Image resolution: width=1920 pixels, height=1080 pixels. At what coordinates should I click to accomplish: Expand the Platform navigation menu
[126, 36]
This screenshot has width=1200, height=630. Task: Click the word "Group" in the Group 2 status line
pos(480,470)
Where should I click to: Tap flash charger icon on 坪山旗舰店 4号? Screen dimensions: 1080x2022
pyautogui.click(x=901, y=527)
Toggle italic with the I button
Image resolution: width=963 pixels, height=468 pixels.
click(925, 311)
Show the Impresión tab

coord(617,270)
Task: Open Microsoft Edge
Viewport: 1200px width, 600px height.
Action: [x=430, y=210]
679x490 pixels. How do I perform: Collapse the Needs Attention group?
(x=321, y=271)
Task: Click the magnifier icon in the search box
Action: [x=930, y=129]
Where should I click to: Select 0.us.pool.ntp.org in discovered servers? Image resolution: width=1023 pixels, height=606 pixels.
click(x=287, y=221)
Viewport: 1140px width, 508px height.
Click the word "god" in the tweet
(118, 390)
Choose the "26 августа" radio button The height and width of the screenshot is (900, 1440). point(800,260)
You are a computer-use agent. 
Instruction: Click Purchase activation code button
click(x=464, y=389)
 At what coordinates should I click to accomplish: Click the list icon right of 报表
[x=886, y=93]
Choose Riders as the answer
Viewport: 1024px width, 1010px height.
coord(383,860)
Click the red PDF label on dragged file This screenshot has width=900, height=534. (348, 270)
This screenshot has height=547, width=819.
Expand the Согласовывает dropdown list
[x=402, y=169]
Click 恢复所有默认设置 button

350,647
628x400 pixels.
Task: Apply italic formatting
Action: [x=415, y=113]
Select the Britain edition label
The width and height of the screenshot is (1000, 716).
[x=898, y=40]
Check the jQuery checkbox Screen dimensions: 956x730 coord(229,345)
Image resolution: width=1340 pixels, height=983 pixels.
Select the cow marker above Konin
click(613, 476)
============================================================
> **TASK REQUIREMENTS**: Print out an identical copy of the whole listing.

> **EXERCISE RESULT**:
Image resolution: width=1920 pixels, height=1080 pixels. At what coordinates should I click to accomplish: Expand the Platform navigation menu
[126, 36]
This screenshot has width=1200, height=630. Task: Click the word "Group" in the Group 2 status line
pos(480,470)
Where should I click to: Tap flash charger icon on 坪山旗舰店 4号? Screen dimensions: 1080x2022
pyautogui.click(x=901, y=527)
Toggle italic with the I button
Image resolution: width=963 pixels, height=468 pixels.
click(925, 311)
Show the Impresión tab

coord(617,270)
Task: Open Microsoft Edge
Viewport: 1200px width, 600px height.
Action: [x=430, y=210]
679x490 pixels. How do I perform: Collapse the Needs Attention group?
(x=321, y=271)
Task: Click the magnifier icon in the search box
Action: [x=930, y=129]
Where should I click to: Select 0.us.pool.ntp.org in discovered servers? Image resolution: width=1023 pixels, height=606 pixels.
click(x=287, y=221)
Viewport: 1140px width, 508px height.
Click the word "god" in the tweet
(118, 390)
Choose the "26 августа" radio button The height and width of the screenshot is (900, 1440). point(800,260)
You are a computer-use agent. 
Instruction: Click Purchase activation code button
click(x=464, y=389)
 At what coordinates should I click to accomplish: Click the list icon right of 报表
[x=886, y=93]
Choose Riders as the answer
Viewport: 1024px width, 1010px height.
coord(383,860)
Click the red PDF label on dragged file This screenshot has width=900, height=534. (348, 270)
This screenshot has height=547, width=819.
Expand the Согласовывает dropdown list
[x=402, y=169]
Click 恢复所有默认设置 button

350,647
628x400 pixels.
Task: Apply italic formatting
Action: [x=415, y=113]
Select the Britain edition label
The width and height of the screenshot is (1000, 716).
[x=898, y=40]
Check the jQuery checkbox Screen dimensions: 956x730 coord(229,345)
Image resolution: width=1340 pixels, height=983 pixels.
Select the cow marker above Konin
click(613, 476)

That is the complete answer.